SpeechTEX - Medilatin Project

This project was initiated upon the request of historians processing medieval Latin documents originating from the East-Central European region. The aim of the project is to accelerate the digitization process of various historical documents from the Middle Ages by Automatic Speech Recognition based dictation.

The page contains material used for building and testing a Medieval Latin speech recognition system.

The following language resources may be dowloaded and used for research purposes. Any contribution is welcome, please contact Peter Mihajlik at mihajlik@thinktech.hu.

Text data

The text data we used to test and train the language model are in corpora.zip, in the following file structure, where the 'raw' and 'clean' directories contain the raw and normalized textual data.

The 'latinlibrary' and 'monasterium' part of the train data were crawled from http://www.thelatinlibrary.com/medieval.html and http://monasterium.net/mom/HU-PBFL/archive respectively. The former consists of literary and historical texts from the medieval era, the latter contains medieval charters originating from the region of the late Hungarian Kingdom.

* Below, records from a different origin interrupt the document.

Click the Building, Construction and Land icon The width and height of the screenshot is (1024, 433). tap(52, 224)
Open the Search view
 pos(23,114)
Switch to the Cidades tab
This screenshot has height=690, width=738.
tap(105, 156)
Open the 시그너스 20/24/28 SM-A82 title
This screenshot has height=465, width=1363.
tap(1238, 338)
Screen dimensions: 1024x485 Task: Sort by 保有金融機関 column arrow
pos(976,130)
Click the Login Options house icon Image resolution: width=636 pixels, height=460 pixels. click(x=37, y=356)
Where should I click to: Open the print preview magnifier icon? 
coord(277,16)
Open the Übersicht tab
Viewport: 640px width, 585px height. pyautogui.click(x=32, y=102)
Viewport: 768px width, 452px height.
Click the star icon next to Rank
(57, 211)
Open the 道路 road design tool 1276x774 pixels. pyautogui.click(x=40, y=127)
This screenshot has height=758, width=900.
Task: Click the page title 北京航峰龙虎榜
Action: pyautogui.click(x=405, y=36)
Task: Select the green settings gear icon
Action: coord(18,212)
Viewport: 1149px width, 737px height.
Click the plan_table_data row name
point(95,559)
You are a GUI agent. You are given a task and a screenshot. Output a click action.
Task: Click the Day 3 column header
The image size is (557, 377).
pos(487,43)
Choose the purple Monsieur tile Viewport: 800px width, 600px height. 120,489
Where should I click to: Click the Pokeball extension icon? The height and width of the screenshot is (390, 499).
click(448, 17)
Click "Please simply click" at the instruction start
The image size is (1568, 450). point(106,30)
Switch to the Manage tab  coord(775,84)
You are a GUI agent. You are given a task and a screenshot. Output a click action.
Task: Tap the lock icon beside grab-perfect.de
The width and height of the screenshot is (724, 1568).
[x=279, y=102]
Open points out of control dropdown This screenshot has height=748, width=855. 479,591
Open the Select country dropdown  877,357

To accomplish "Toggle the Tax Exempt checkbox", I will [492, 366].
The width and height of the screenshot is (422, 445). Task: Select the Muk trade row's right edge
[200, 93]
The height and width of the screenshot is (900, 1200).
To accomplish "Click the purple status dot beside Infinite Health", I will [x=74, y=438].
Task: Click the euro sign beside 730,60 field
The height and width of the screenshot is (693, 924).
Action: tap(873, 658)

The 'eval' (test) data are 3 charters originating from the Kingdoms of Bohemia (3), Hungary (2) and Poland (1) respectively.

corpora/test_text/raw/eval_1.txt
corpora/test_text/raw/eval_3.txt
corpora/test_text/raw/eval.txt
corpora/test_text/raw/eval_2.txt
corpora/test_text/clean/eval_1.txt
corpora/test_text/clean/eval_3.txt
corpora/test_text/clean/eval.txt
corpora/test_text/clean/eval_2.txt
corpora/train_text/raw/monasterium_hu_PannHOSB.txt
corpora/train_text/raw/latinlibrary_medieval.txt
corpora/train_text/clean/monasterium_hu_PannHOSB.txt
corpora/train_text/clean/latinlibrary_medieval.txt

Speech test data

The speech test recording files are in recordings.zip. The test data set was created by native speakers of Czech, Hungarian, Polish, Lithuanian and Slovak reading the eval/test data in corpora.zip.

The first digit in the filenames denotes the charter, as described in the TEXT DATA section above. The last two letters mean the native language of the speaker, and the second digit is the number of the speaker of the current language.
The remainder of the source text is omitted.